[Exercise] Nothing but the lines below between the line holding "Instruction: Open the CONTACTS tab" and the line holding "Zoom out on", inclusive, should appear in the answer, each set down exactly.

[Data listing]
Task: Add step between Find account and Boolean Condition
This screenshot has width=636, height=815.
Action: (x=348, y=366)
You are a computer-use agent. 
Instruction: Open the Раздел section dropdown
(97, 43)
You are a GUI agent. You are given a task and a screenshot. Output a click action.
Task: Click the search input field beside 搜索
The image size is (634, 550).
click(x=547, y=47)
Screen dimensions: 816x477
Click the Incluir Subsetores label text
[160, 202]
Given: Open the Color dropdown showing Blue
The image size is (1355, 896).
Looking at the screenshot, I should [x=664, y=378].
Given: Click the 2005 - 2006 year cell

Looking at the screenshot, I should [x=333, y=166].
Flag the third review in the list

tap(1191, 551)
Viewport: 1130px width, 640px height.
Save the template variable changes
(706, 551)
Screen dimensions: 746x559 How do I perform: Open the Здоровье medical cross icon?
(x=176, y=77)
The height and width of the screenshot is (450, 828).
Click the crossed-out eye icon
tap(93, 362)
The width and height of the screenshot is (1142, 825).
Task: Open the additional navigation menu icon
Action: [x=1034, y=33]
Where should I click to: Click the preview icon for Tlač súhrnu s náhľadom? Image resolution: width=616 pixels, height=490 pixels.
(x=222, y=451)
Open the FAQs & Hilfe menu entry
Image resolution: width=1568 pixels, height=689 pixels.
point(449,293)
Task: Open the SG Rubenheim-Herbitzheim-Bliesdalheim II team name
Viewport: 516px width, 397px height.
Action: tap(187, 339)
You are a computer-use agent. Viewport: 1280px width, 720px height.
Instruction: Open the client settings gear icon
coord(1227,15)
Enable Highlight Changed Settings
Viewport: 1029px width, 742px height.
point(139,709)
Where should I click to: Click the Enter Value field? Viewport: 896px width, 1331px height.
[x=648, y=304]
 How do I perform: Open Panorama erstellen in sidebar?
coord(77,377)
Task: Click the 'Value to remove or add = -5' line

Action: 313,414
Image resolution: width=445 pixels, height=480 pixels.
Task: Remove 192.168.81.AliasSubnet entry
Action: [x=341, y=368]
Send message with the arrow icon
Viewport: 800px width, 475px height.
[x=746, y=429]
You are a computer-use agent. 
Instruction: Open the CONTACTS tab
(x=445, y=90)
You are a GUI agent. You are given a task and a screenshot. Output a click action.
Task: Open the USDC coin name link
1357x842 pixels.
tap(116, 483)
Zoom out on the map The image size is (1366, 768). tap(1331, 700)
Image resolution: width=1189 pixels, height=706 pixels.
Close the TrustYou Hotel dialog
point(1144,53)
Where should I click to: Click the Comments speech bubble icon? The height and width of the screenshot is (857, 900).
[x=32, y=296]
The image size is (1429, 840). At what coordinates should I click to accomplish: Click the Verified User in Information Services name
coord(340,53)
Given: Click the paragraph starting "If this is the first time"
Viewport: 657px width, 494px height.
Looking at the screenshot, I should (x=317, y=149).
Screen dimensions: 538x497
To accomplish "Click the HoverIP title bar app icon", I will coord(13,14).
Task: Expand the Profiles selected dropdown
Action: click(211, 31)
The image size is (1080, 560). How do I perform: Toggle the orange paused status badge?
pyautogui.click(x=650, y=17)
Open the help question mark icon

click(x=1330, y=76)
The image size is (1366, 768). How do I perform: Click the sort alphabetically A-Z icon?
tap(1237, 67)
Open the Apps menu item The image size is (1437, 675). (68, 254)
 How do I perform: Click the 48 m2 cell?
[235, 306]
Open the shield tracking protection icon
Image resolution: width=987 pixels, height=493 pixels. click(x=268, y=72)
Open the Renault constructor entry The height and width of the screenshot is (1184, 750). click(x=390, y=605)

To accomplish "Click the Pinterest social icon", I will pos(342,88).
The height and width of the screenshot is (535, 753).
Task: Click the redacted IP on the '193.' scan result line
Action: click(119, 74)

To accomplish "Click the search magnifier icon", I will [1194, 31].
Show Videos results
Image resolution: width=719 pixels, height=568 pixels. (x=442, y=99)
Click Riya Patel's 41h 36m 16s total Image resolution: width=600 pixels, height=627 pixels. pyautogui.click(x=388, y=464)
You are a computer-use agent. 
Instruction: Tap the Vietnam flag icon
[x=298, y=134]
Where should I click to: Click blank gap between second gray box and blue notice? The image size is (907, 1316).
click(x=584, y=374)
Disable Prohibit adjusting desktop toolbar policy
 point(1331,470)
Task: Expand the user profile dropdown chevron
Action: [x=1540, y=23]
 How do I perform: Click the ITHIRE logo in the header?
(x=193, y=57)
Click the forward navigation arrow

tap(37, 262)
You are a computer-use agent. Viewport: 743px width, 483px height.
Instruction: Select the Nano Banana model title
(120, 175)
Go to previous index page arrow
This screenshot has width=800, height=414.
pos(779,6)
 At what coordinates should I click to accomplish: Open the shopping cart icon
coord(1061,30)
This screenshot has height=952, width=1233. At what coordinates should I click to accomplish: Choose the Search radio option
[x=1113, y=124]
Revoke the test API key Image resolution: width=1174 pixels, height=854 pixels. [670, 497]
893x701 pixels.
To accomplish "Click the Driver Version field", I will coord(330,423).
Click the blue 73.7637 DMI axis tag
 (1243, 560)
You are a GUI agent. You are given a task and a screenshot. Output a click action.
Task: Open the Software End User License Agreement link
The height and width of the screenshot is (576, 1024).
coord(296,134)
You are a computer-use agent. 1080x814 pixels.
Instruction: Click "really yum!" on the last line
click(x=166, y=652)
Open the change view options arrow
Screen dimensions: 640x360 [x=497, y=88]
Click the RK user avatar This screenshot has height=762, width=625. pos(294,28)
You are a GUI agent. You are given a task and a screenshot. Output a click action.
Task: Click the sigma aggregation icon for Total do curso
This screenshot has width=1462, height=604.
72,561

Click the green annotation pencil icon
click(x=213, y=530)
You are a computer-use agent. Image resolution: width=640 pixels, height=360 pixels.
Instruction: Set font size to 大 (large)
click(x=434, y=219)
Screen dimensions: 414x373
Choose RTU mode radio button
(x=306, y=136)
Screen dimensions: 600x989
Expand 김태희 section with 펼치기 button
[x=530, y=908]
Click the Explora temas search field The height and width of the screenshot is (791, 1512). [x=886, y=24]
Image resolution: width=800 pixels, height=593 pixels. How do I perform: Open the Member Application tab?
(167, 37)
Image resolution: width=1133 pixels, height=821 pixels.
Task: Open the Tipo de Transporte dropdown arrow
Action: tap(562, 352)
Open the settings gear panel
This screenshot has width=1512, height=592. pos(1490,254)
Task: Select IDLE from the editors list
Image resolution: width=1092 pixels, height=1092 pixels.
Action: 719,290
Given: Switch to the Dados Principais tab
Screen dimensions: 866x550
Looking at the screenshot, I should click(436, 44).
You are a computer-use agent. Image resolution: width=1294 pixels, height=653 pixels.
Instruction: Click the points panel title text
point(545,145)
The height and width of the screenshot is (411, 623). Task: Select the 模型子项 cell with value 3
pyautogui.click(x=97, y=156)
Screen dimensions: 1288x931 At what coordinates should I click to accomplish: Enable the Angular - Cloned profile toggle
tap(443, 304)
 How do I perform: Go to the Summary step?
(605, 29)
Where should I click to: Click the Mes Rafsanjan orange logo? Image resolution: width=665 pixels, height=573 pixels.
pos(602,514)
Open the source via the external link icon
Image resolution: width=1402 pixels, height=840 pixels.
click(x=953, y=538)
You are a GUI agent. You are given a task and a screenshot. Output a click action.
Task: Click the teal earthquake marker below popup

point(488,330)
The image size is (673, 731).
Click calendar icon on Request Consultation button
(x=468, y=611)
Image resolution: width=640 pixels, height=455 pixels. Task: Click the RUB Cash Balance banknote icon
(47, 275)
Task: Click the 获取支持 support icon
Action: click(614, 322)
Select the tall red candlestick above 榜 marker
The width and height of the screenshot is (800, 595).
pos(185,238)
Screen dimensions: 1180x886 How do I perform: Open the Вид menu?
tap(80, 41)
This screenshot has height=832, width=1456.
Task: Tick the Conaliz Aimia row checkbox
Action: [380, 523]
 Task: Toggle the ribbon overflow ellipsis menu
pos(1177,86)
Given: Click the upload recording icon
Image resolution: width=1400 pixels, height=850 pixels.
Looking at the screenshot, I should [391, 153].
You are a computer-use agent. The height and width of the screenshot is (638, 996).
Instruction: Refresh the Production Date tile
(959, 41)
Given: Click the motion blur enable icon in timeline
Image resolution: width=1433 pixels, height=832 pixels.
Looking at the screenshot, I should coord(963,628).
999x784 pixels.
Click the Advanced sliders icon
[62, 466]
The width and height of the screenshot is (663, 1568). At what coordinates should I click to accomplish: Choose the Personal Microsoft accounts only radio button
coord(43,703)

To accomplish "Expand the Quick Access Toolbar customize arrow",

[Reply to the exercise]
Instruction: Open the CONTACTS tab
(x=445, y=90)
You are a GUI agent. You are given a task and a screenshot. Output a click action.
Task: Open the USDC coin name link
1357x842 pixels.
tap(116, 483)
Zoom out on the map The image size is (1366, 768). tap(1331, 700)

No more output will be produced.